■ **Instructions for the task**
Every line in the records below between the one holding "Viewport: 1915px width, 935px height." and the one holding "This screenshot has width=768, height=768.", inclusive, is to be set down exactly; all other lines are to be left out.

■ **Data**
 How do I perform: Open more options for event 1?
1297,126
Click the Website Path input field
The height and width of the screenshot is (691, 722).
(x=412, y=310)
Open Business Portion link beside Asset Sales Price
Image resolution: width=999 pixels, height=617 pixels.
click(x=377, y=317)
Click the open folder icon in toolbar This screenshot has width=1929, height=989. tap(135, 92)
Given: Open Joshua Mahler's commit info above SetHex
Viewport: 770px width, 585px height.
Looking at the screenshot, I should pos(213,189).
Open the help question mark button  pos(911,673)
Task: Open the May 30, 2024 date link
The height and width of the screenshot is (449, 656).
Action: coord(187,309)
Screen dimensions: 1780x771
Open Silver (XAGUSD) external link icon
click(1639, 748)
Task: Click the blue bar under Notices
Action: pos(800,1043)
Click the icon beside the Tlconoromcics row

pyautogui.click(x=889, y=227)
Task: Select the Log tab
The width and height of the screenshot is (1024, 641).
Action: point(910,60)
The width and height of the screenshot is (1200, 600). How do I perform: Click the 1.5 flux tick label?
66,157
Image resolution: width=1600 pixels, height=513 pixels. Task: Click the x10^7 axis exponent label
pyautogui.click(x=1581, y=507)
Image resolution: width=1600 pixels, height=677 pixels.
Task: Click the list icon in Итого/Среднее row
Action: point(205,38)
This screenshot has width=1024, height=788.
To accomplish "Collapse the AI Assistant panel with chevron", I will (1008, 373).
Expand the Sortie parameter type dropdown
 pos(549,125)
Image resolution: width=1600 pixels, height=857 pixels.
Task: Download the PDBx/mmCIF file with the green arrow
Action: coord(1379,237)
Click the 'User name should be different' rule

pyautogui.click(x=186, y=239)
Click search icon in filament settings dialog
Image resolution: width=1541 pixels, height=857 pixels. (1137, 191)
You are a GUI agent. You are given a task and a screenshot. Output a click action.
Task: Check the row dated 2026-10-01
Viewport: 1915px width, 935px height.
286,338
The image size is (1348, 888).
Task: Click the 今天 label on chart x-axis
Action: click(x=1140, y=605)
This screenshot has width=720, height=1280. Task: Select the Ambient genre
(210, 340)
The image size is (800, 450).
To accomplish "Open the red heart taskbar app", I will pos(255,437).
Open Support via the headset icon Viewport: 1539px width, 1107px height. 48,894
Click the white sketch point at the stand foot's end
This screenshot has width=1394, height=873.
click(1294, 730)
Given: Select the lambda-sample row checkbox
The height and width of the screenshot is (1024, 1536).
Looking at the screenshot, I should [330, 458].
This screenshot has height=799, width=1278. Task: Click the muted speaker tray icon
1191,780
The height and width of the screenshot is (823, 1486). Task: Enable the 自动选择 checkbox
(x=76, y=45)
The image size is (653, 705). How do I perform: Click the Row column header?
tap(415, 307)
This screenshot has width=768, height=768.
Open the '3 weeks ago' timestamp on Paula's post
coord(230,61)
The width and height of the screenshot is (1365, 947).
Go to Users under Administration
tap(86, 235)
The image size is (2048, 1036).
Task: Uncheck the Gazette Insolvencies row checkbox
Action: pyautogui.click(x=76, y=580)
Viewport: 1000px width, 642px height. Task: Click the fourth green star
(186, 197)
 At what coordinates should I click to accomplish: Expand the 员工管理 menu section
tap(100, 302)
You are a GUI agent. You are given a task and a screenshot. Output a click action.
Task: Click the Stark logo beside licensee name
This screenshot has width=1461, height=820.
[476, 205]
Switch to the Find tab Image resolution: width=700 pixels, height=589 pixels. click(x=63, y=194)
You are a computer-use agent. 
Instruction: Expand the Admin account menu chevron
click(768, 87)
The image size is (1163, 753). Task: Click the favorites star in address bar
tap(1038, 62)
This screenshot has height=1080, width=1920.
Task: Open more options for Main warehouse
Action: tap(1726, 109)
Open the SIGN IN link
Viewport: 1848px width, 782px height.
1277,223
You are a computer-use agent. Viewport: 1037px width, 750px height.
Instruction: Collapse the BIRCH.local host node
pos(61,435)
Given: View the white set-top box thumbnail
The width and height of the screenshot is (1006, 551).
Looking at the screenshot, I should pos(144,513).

■ **Answer area**
Viewport: 1915px width, 935px height.
286,338
The image size is (1348, 888).
Task: Click the 今天 label on chart x-axis
Action: click(x=1140, y=605)
This screenshot has width=720, height=1280. Task: Select the Ambient genre
(210, 340)
The image size is (800, 450).
To accomplish "Open the red heart taskbar app", I will pos(255,437).
Open Support via the headset icon Viewport: 1539px width, 1107px height. 48,894
Click the white sketch point at the stand foot's end
This screenshot has width=1394, height=873.
click(1294, 730)
Given: Select the lambda-sample row checkbox
The height and width of the screenshot is (1024, 1536).
Looking at the screenshot, I should [330, 458].
This screenshot has height=799, width=1278. Task: Click the muted speaker tray icon
1191,780
The height and width of the screenshot is (823, 1486). Task: Enable the 自动选择 checkbox
(x=76, y=45)
The image size is (653, 705). How do I perform: Click the Row column header?
tap(415, 307)
This screenshot has width=768, height=768.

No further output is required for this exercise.